4.1. No nº 1 do art. 3° do CIRS, dispunha-se (redacção à data dos factos):
«1 - Consideram-se rendimentos do trabalho independente:
a) Os auferidos, por conta própria, no exercício de actividades de carácter científico, artístico ou técnico;
b) Os provenientes da propriedade intelectual ou industrial ou da prestação de informações respeitantes a uma experiência adquirida no sector industrial, comercial ou científico, quando auferidos pelo seu titular originário.
2 - Para efeitos do disposto na alínea a) do número anterior, só se consideram de carácter científico, artístico ou técnico as actividades desenvolvidas no âmbito das profissões constantes de lista anexa ao Código.
3 - Para efeitos deste imposto, consideram-se como provenientes da propriedade intelectual os direitos de autor e direitos conexos.
(…)»
Normativo este a que o DL nº 198/2001, de 3/7, introduziu (na sequência da autorização legislativa constante do art. 17º da Lei nº 30-G/2000, de 29/12) nova redacção, passando, então, a dispor-se o seguinte:
«1 - Consideram-se rendimentos empresariais e profissionais:
a) Os decorrentes do exercício de qualquer actividade comercial, industrial, agrícola, silvícola ou pecuária;
b) Os auferidos no exercício, por conta própria, de qualquer actividade de prestação de serviços, ainda que conexas com qualquer actividade mencionada na alínea anterior;
c) Os provenientes da propriedade intelectual ou industrial ou da prestação de informações respeitantes a uma experiência adquirida no sector industrial, comercial ou científico, quando auferidos pelo seu titular originário.

ENUNCIADO 1 — Na nova redação do texto em análise, que tipos de atividade enumera a alínea a) cujo exercício gera rendimentos empresariais e profissionais?
ENUNCIADO 2 — Segundo o texto em análise, que diploma deu nova redação ao nº 1 do art. 3º do CIRS?
ENUNCIADO 3 — Reproduza do texto em análise tudo o que vai de "2 - Para efeitos" até "anexa ao Código.".

DADOS FORNECIDOS —
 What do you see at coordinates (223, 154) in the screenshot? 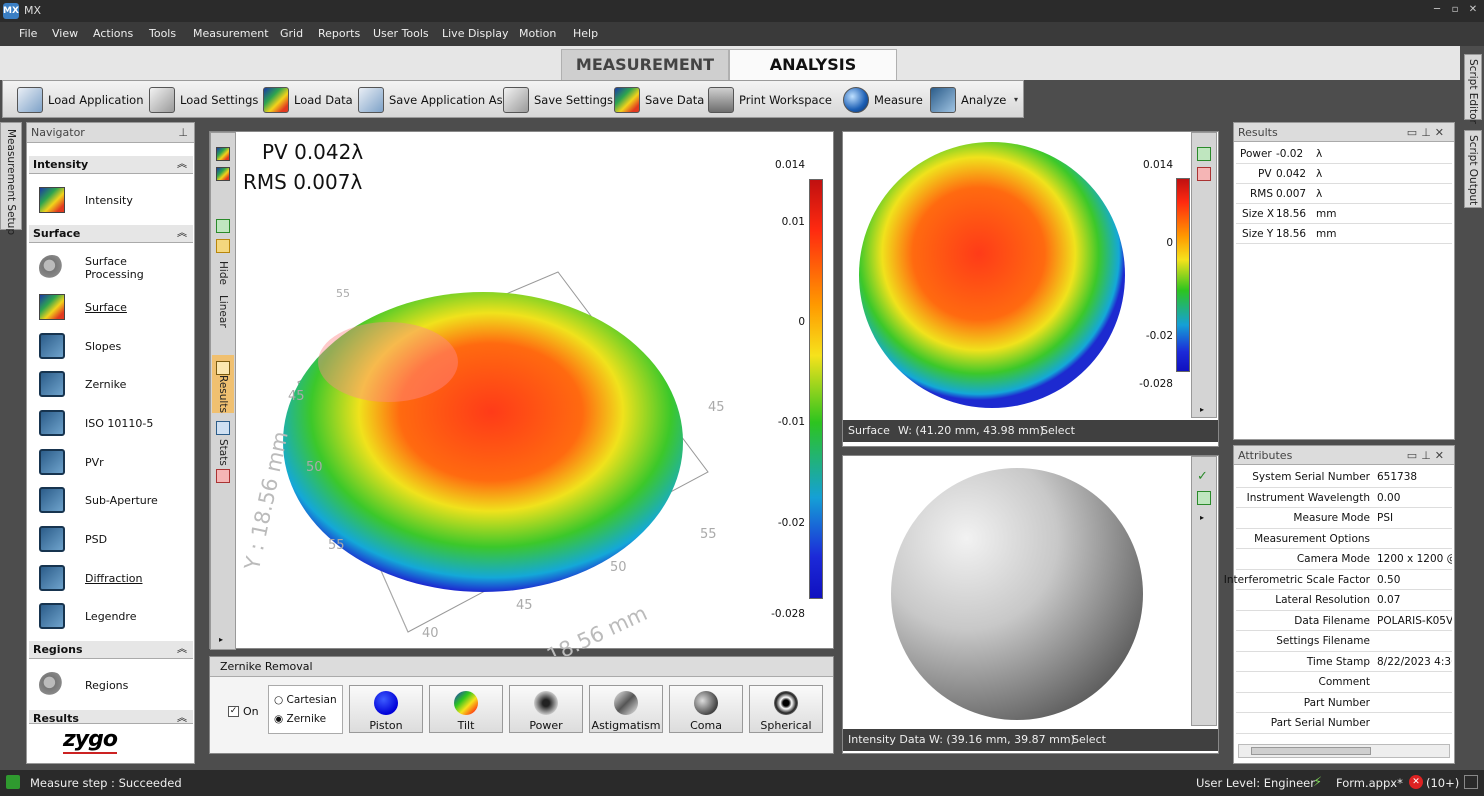
I see `load-icon` at bounding box center [223, 154].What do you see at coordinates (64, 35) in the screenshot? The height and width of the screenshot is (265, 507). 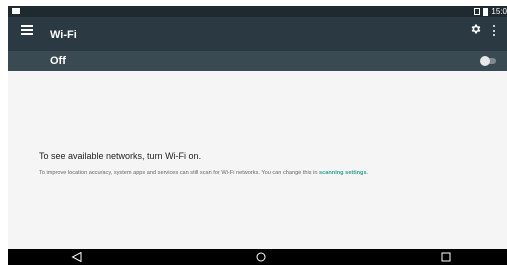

RESULTADO 1 — Comercial, industrial, agrícola, silvícola e pecuária.

RESULTADO 2 — O DL nº 198/2001, de 3/7.

RESULTADO 3 —
2 - Para efeitos do disposto na alínea a) do número anterior, só se consideram de carácter científico, artístico ou técnico as actividades desenvolvidas no âmbito das profissões constantes de lista anexa ao Código.